## begin Passage to read

Harris Health System has provided a healthcare safety net to the Houston area’s most vulnerable populations since 1965. That was when Harris County Commissioners appointed the Harris Health System Board of Trustees to be stewards of the health system. For years, the board executed their duties by simply reviewing materials from management, approving the minutes and financials from the past meeting, listening to historical reports from management, and, occasionally, making decisions that were important for the future of the organization. This left the board entrenched in an outdated mode of operation that lacked the strategic thinking needed to address the evolving healthcare environment. CEO George Masi saw that a broader perspective and more efficient decision-making were both necessary to ensure Harris Health’s continued effectiveness and long-term viability.
As part of the efforts to make changes, Nicole Streeter was promoted from director, board affairs to vice president, chief governance officer to advise and support the board chair and the CEO in establishing an intentional governance structure. Her background as a William Randolph Hearst Philanthropic Fellow at the Indiana University Lilly Family School of Philanthropy and experience working with a variety of mission-driven organizations and their boards had helped prepare her to assist in driving this dynamic shift. A major part of her responsibilities was to educate Harris Health’s board members on how to change priorities and why the transformation was so critical.
“The fiduciary mode of governing is about stewardship of the tangible assets and risk mitigation,” Streeter says. “The board was actively engaged in operational oversight, which fulfilled their fiduciary responsibility. But we needed a generative approach that would creatively focus on identifying what questions needed to be asked to clarify the vision for the future of the organization.”
As expected, there was some resistance to making changes. Several of the volunteer board members had served for decades, and it wasn’t surprising that they had become accustomed to a particular process and focus in their work.

## end Passage to read

> **Task list**
**A)** In the Harris Health governance passage, what position was Nicole Streeter promoted to?
**B)** Write the next part of the Harris Health governance passage, starting after its last sentence.
The material after this point plays no part in the work here.

## begin Data block

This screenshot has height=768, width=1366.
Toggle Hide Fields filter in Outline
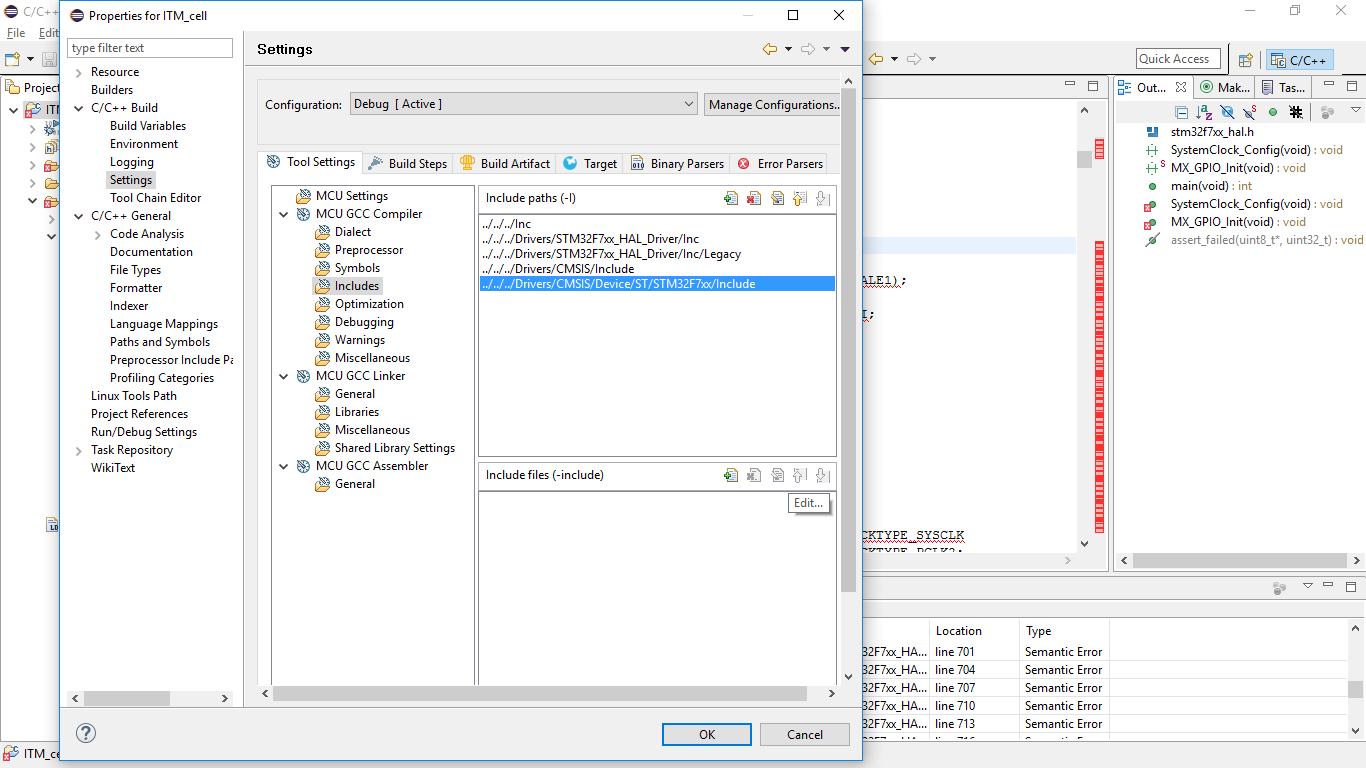[x=1227, y=112]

## end Data block

> **Expected answers**
**A)** Vice president, chief governance officer.

**B)**
To help persuade them of the value and importance of adapting to the new approach, Streeter worked with the CEO and the board chair to develop an authority matrix that detailed the board’s governance responsibilities and laid out a codified process for executing them, including delegating some tasks to internal stakeholders. For example, the board identified routine items related to operational oversight that could be approved as consent agenda items. Grants and contracts under a specific threshold would be handled by the CEO rather than being subject to board review and approval as they had in the past. This made valuable meeting time available for engaging in generative and strategic discussion.
“The authority matrix was an aha moment for the board members,” Streeter says. “Once they had a formal structure with a master calendar and mechanisms in place to help execute their fiduciary roles, they began to embrace the idea of letting go of managing operations and, instead, guiding the organization through generative discussion and strategic planning.”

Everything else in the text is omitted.